Why Treasury retained budget for Raila's office and pension


The National Treasury of Kenya has retained the budget allocation for the office of the late former Prime Minister Raila Odinga (and his associated pension) in the revised national budget for the financial year ending June 2026 (supplementary estimates tabled in Parliament recently).

Key details from recent reports (dated March 6, 2026):

The office budget was originally set at Sh63.27 million but was slightly reduced by Sh5 million (specifically cutting insurance costs), leaving it at Sh58.27 million.

This covers operational expenses such as staff salaries (Sh8 million), rent (Sh14.8 million), fuel (Sh4.25 million), travel, communication, and other costs.

The pension and benefits allocation for former prime minister and vice-presidents (including Moody Awori and Kalonzo Musyoka) remains unchanged at Sh86.4 million.

This decision comes nearly five months after Raila Odinga's death, sparking public discussion and questions about why funding continues without an occupant in the office.

Why was the budget retained?

No explicit official explanation has been provided by the Treasury for retaining the full allocation (beyond the minor cut). 

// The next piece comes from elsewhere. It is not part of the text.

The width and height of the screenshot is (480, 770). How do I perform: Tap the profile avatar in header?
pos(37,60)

Pensions Secretary Michael Kagika did not respond to media requests for comment on the rationale.

However, based on the legal framework for retirement benefits of former high office holders (under laws like the Retirement Benefits Act and related provisions for former prime ministers/vice presidents):

Pensions are a lifelong entitlement (or to beneficiaries/estate/spouse in case of death), so the Sh86.4 million pooled allocation for former PM and VPs' pensions remains untouched as a matter of statutory obligation. Spouses may receive a portion (e.g., 50% in some cases), but the core pension continues.

Office and operational benefits (staff, vehicles, rent, etc.) are typically tied to the retiree's lifetime or structured as post-retirement perks. 

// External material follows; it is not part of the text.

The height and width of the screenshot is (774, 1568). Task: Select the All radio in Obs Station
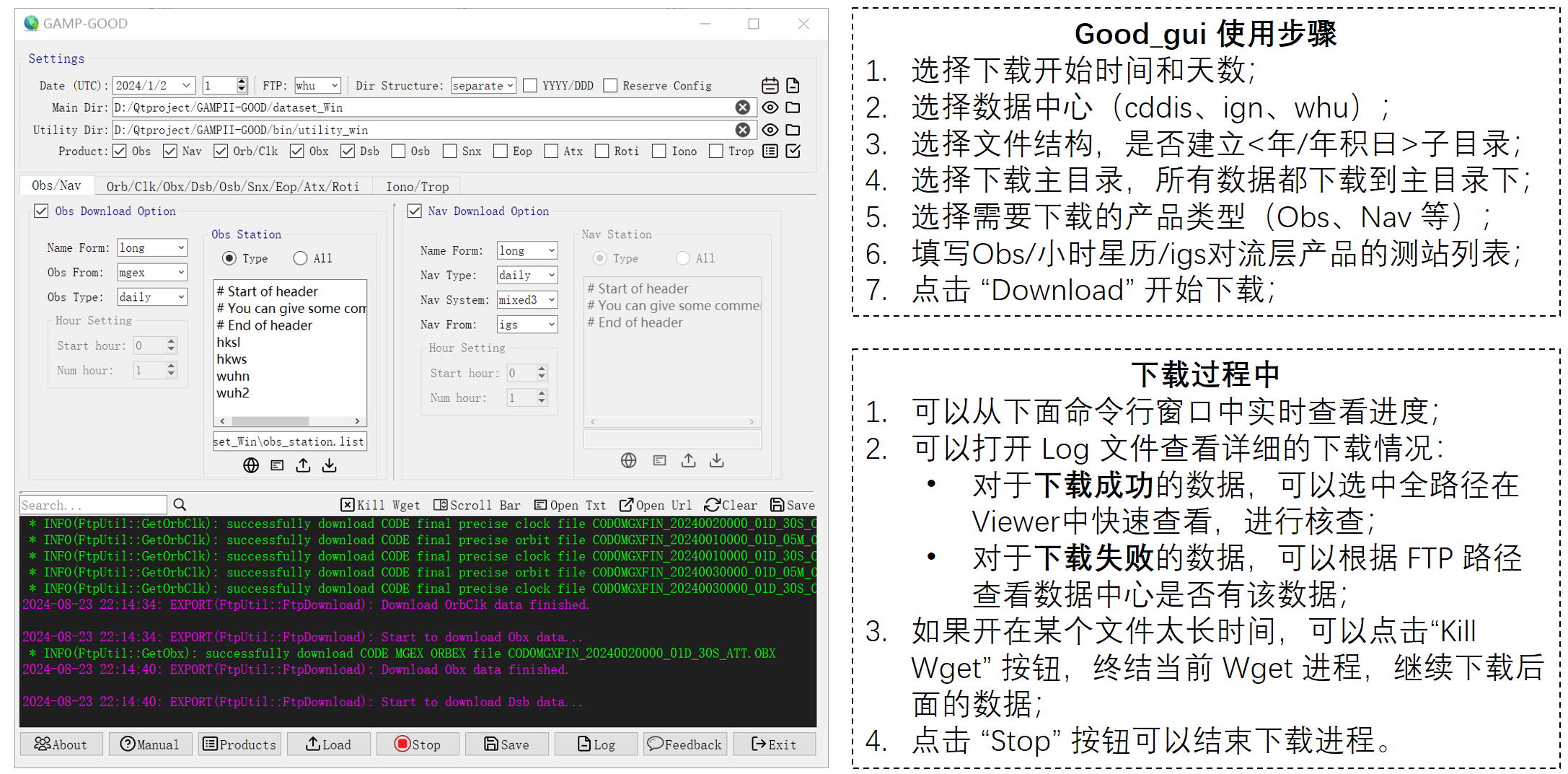[x=301, y=258]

The retention suggests the Treasury has not yet amended or clawed back these provisions posthumously—possibly due to:

Ongoing administrative processes (e.g., winding down the office, estate handling, or pending legal/policy review).

Precedent that such institutional benefits "outlive" the individual in some interpretations (as seen in public comments calling Raila an "institution" or "4th arm of government").

Budget inertia in supplementary estimates, where major changes to entrenched votes require more deliberate action.

The minor insurance cut indicates some adjustment was made, but the core funding was preserved. 

This contrasts with cuts to other areas (e.g., some former leaders' benefits or unrelated votes).

The decision has drawn mixed reactions online, with some questioning the use of public funds for an unoccupied office, while others defend it as honoring legacy commitments.